• EXERCISE BRIEF:
Hand back the entries exactly as written, minus every picture.

───── DATA SUPPLIED ─────

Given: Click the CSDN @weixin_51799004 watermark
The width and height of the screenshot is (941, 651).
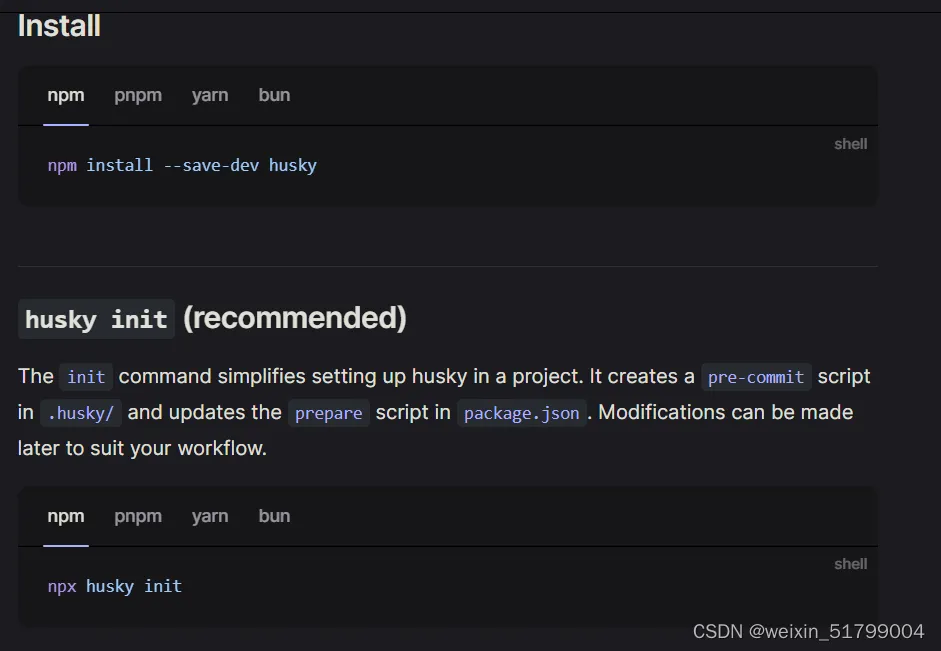Looking at the screenshot, I should click(x=808, y=631).
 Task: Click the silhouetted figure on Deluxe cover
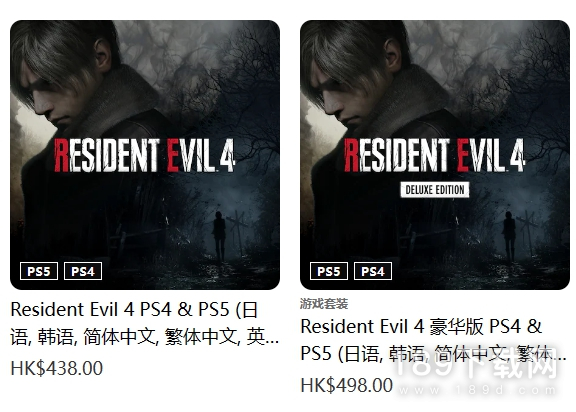coord(509,236)
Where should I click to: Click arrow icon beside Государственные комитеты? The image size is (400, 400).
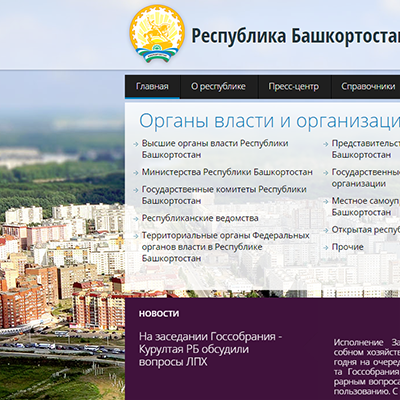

─────

• EXERCISE OUTPUT:
Given: Click the CSDN @weixin_51799004 watermark
The width and height of the screenshot is (941, 651).
Looking at the screenshot, I should click(x=808, y=631).
 Task: Click the silhouetted figure on Deluxe cover
coord(509,236)
Where should I click to: Click arrow icon beside Государственные комитеты? The image size is (400, 400).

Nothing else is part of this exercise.